Dahulu rumah saya dan rumah beliau berada dalam satu kelurahan yang jaraknya ga jauh. Saya mengenalnya sejak SMP dan hampir setiap hari bertemu di masjid. Beliau sering membawa majalah maupun buku-buku  islam untuk dibaca bersama oleh saya dan teman2 seanggkatan dahulu. 

Dahulu beliau tinggal bersama ibunya di sebuah rumah besar di pinggir jalan raya (nih rumah deket Hotel Indra Puri…), namun sejak setelah 2 tahun saya meneruskan kuliah di Jakarta, Abi Erwin pindah ke tempat yang sekarang saya datangi ini.

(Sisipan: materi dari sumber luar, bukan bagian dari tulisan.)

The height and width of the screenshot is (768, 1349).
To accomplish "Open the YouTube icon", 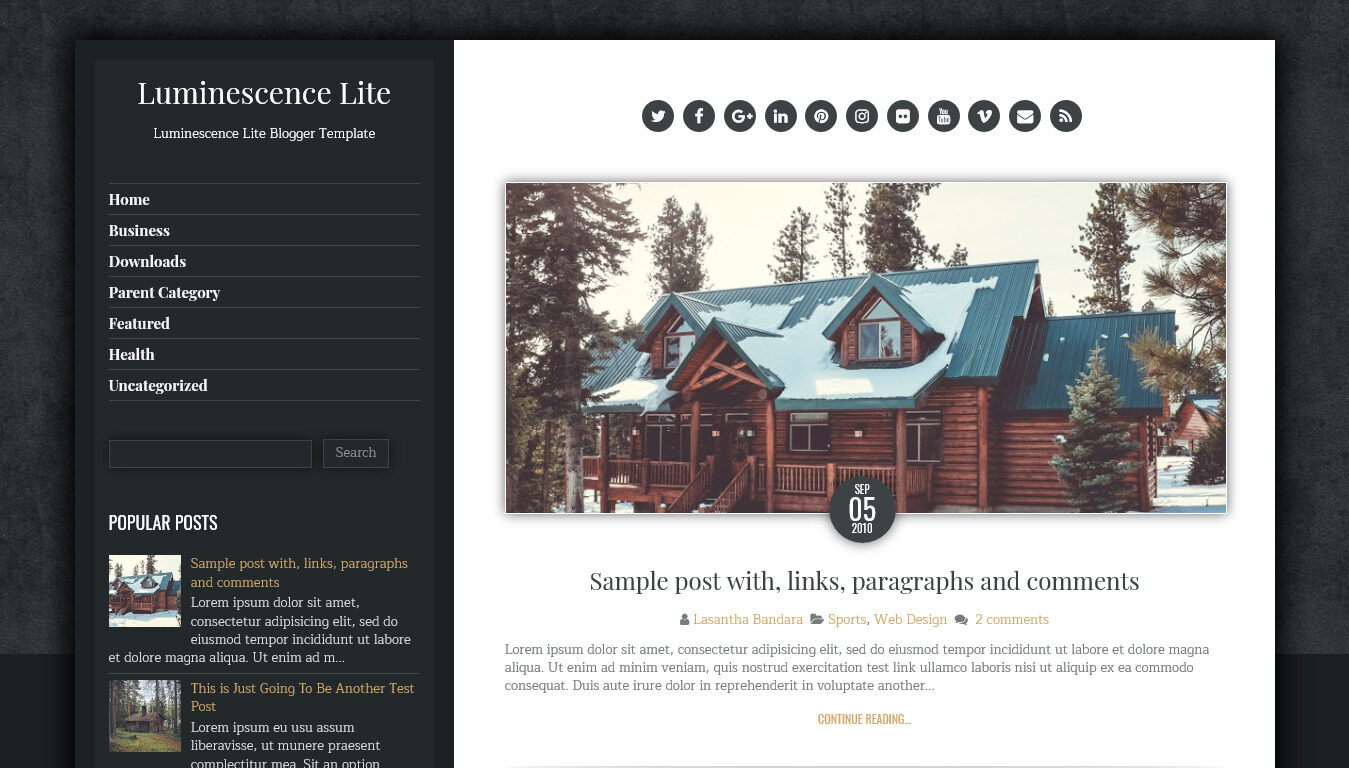I will [x=944, y=116].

Rumah keluarganya itu dijual dengan harga miliaran, karena letaknya yang sangat startegis ditambah tanahnya yang sangat luas membuat harganya menjulang setinggi langit. Katanya, hasil penjualan rumahnya dibagikan kepada anggota keluarga besarnya.

Dengan bekal uang jatahnya itulah abi Erwin membangun masjid, gedung TPA, dan rumahnya sekarang. Kini jarak dari rumah saya ke rumah beliau mungkin sekitar 15 km (setengah jam lah naek angkot 2 kali)

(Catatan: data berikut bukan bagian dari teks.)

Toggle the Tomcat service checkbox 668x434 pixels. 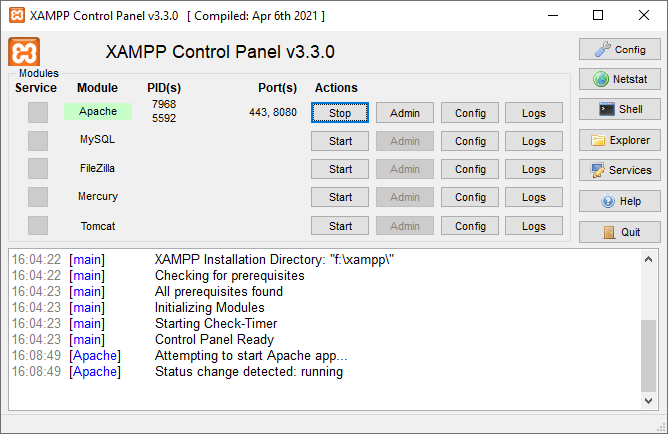pyautogui.click(x=38, y=225)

Saat itu saya berfikir, mengapa seorang yang mampu untuk hidup mewah namun malah memilih kehidupannya yang kalo boleh dikatakan sangat sederhana?. 

Dia seorang yang dibesarkan dengan serba kecukupan, beliau juga seorang anak dari keluarga yang kaya. Tanahnya banyak dan luas,  dan kehidupan kakak adiknya lebih dari cukup, sudah bawa mobil semua kecuali dia yang Cuma bawa motor merk Hokaido. Tapi seakan tidak peduli dengan kemewahan dunia, ia gunakan hartanya untuk membangun masjid dan ruang TPA, sedang ia hanya menyisakan sebuah rumah yang kecil dibelakangnya serta sebuah sepeda motor. 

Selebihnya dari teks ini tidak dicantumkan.